WHAT YOU NEED TO DO: Before you write out the listing, remove the pictures; everything else stays exactly as it is.
==== RECORDED DATA
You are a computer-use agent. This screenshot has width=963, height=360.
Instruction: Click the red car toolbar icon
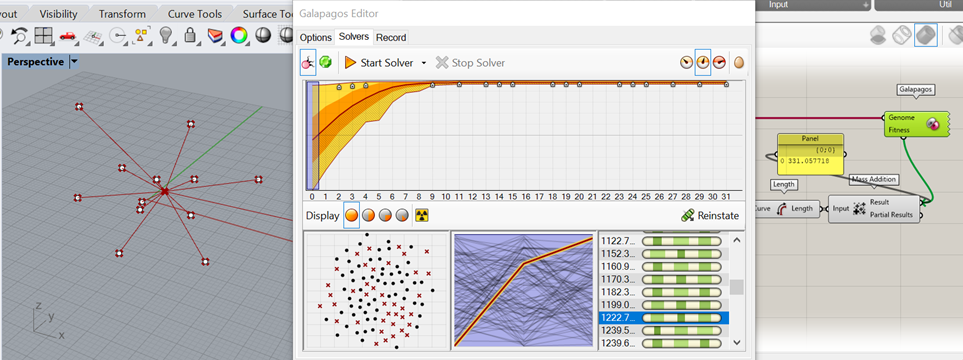67,36
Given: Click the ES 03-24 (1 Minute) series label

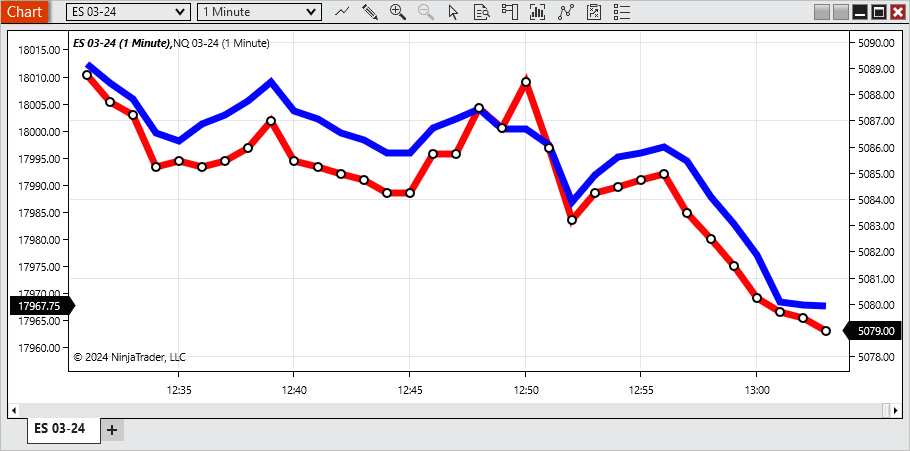Looking at the screenshot, I should point(122,43).
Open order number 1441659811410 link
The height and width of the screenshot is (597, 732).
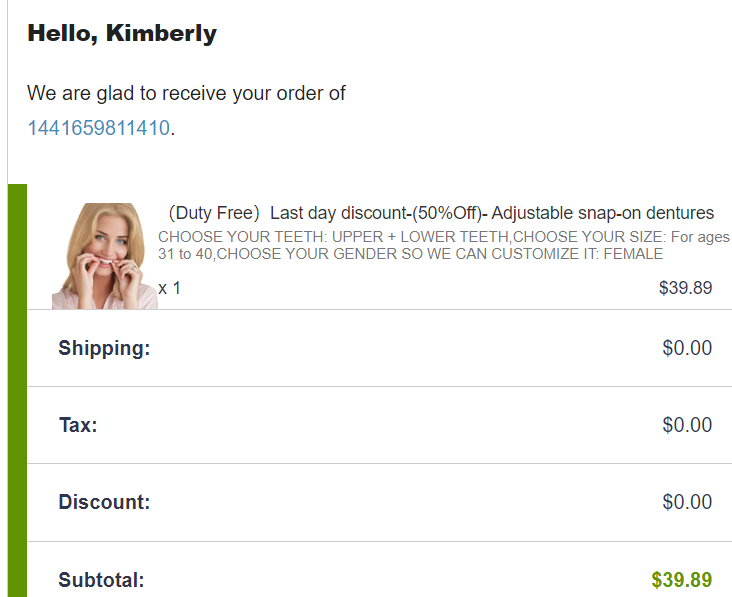(x=99, y=128)
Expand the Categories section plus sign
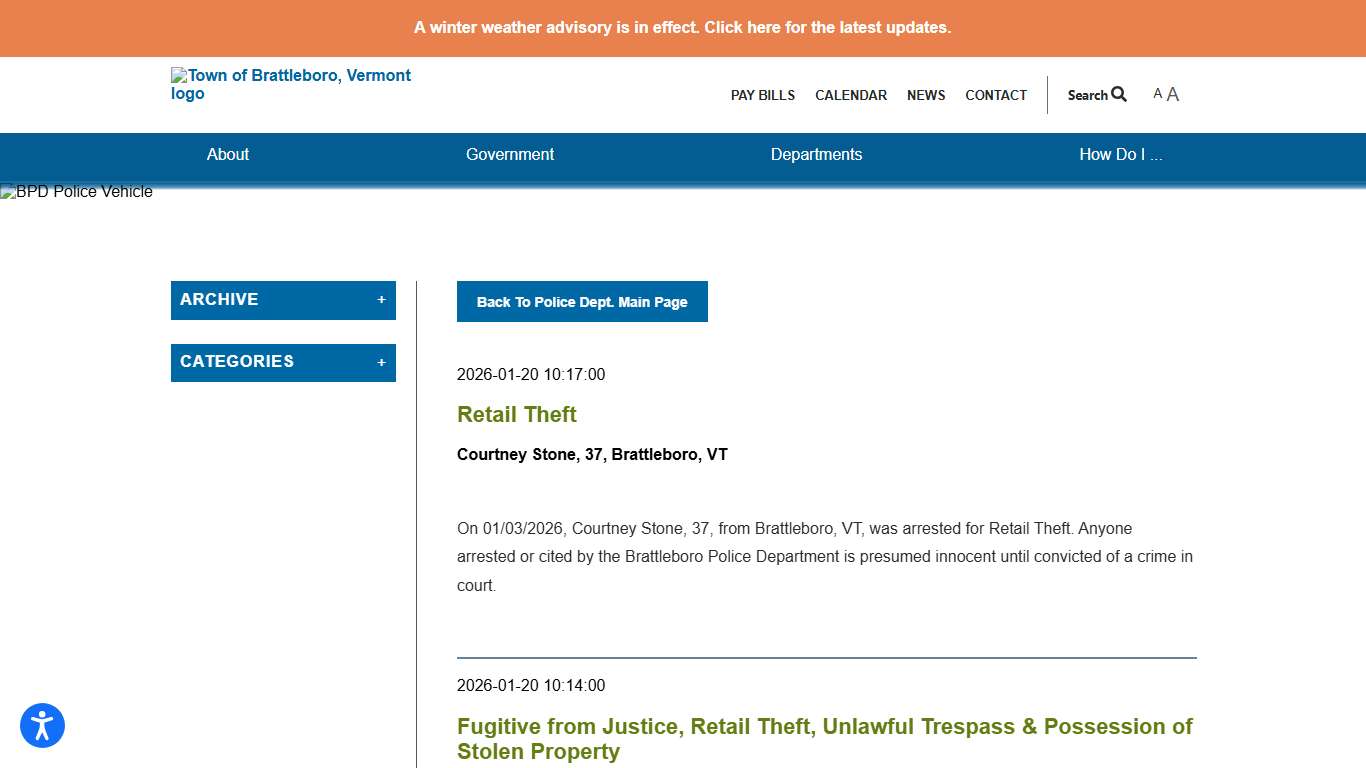Screen dimensions: 1366x768 [381, 362]
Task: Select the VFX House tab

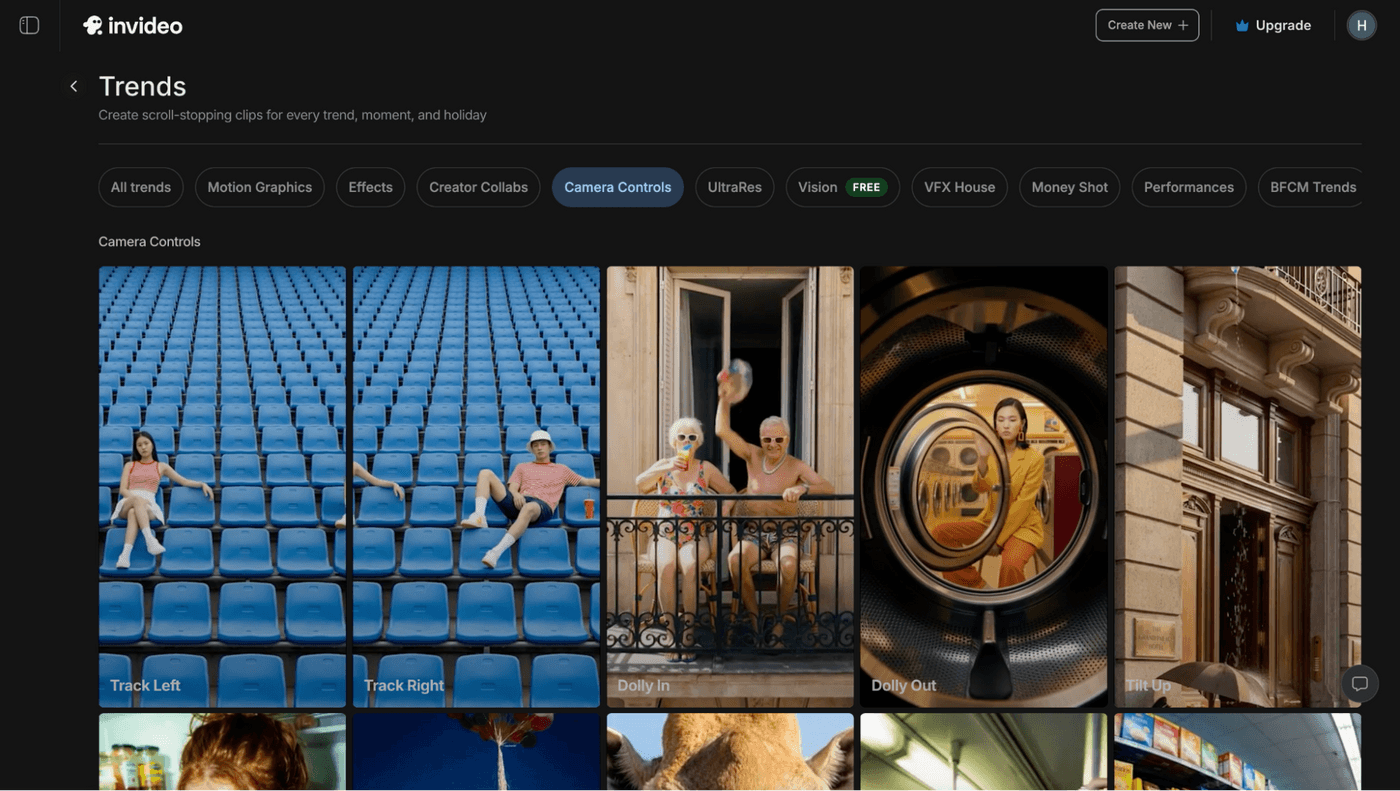Action: [x=959, y=187]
========
RESPONSE TO THIS EXERCISE:
You are a computer-use agent. This screenshot has width=963, height=360.
Instruction: Click the red car toolbar icon
67,36
Given: Click the ES 03-24 (1 Minute) series label

Looking at the screenshot, I should point(122,43).
Open order number 1441659811410 link
The height and width of the screenshot is (597, 732).
(x=99, y=128)
Expand the Categories section plus sign
Screen dimensions: 1366x768 [381, 362]
Task: Select the VFX House tab

Action: [x=959, y=187]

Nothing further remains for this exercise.